Using SPSS to compute measures of variability

Let's check our calculations using SPSS to find the range and standard deviation for this distribution.

Open SPSS and instead of opening a data file, choose the option to type in new data. Type in the quiz scores (21, 22, 23, 24, 25, 26, 27, 28) into a single column. Follow the steps below to calculate the range and standard deviation. Type the values into your worksheet.

You can access these descriptive statistics in the same way that we accessed the mean, median, and mode. Go to "Analyze", "Descriptive Statistics", and "Descriptives".

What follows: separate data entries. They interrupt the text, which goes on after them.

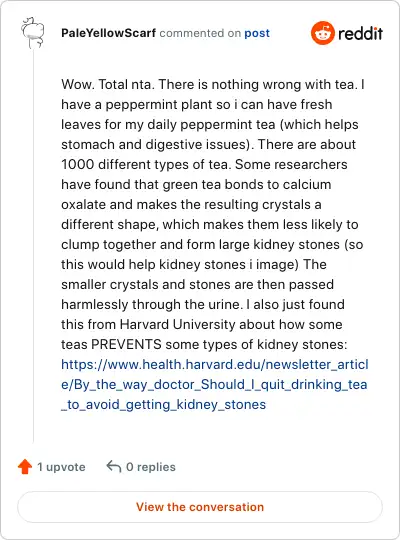Image resolution: width=400 pixels, height=540 pixels.
Task: Click the "commented on" gray text
Action: [200, 33]
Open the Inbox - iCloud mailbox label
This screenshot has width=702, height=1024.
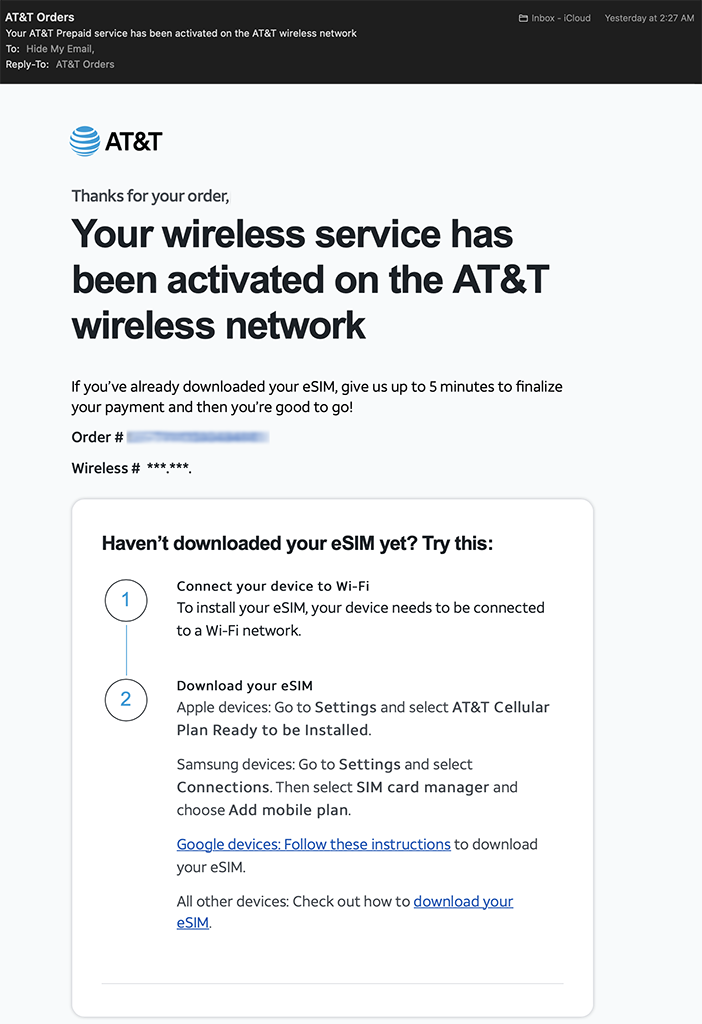coord(561,18)

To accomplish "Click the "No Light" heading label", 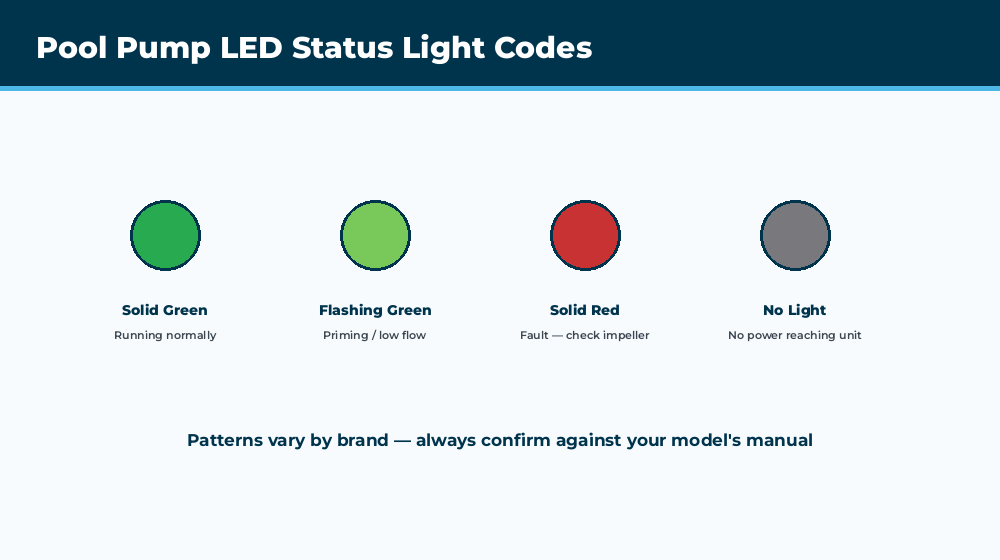I will click(795, 310).
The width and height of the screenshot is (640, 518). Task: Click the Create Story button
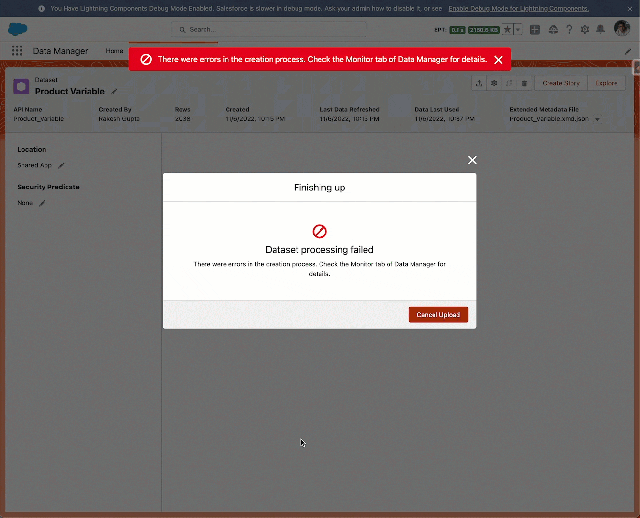[561, 84]
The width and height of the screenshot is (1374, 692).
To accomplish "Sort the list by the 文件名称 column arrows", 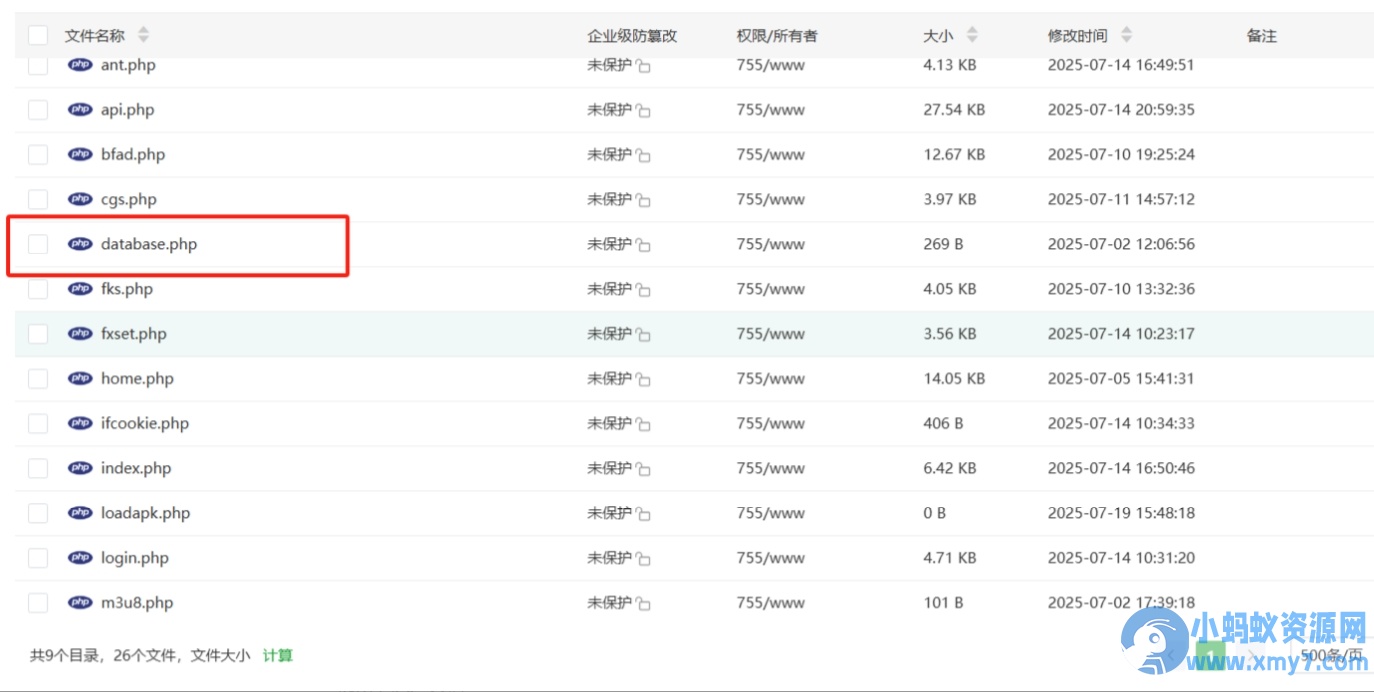I will [x=143, y=36].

This will open up a window so that you can choose the variable you want descriptive statistics on. Choose the variable and click on the arrow tab in the middle of the window to put it in the box. The click "Ok." Your output will display minimum and maximum values, the mean of the distribution, and the standard deviation.

You can get the range by chooing "Options" and clicking the range box to check it.

The click "Ok." Your output will display minimum and maximum values, the range, the mean of the distribution, and the standard deviation.

(4) Type the range and standard deviation values into your worksheet. Compare your calculated range and sd values with the ones given by SPSS. If they are different, explain why you think that would occur.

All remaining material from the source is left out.